Mr. Akintola said certain things should have been considered first before importing such vehicles, especially the availability of the spare parts in the market as some have to travel as far as Ibadan to get spare parts, and lamented that NURTW was excluded in the distribution and did not even know the sharing formula.  The scheme, he noted, suffered serious challenges in the area of remittances of the loan, as most of the people that collected the vehicles were not honest in paying back to government as earlier planned.
“When you go to most of the workshops within the state capital like Farin-Gada, Bukuru, Tudun Wada , you will see most of the vehicles parked because of lack of spear parts, and if you don’t have the spear part to fix the problem of the car how can you ply the road again?”, he queried.
The State Secretary pointed out that the initiative of government to reintroduce painted taxis then was a good one in line with the policy of the Federal Ministry of Transport.  He outlined some of the challenges facing organized intercity transportation in the state to the proliferation of illegal motto parks without any form of coordination. He said if anyone has a car he will just ply the road and began to carry passengers.
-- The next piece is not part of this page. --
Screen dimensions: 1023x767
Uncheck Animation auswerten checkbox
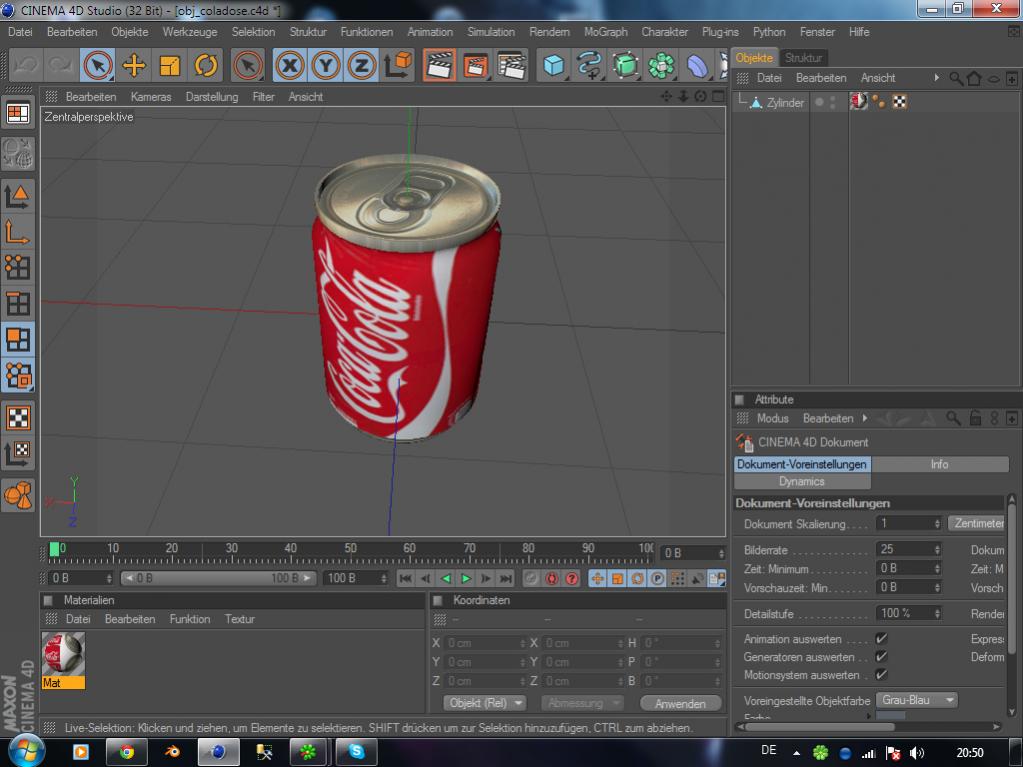881,639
He said the Union was collaborating with the Ministry of Works and Transport to handle the situation and would be happy if the system was sensitized in a way that government would begin to see the huge benefits the transport system would make to the state.
However, looking at the economical benefit of intercity transportation, government was losing huge revenue because they are not organized, and therefore difficult to tax.  If the government can bring the unions together under one umbrella to document and regulate the number of taxis and tricycles to be used in the city and their routes, it would go a long way in tackling the issue of insecurity and unnecessary traffic in the state.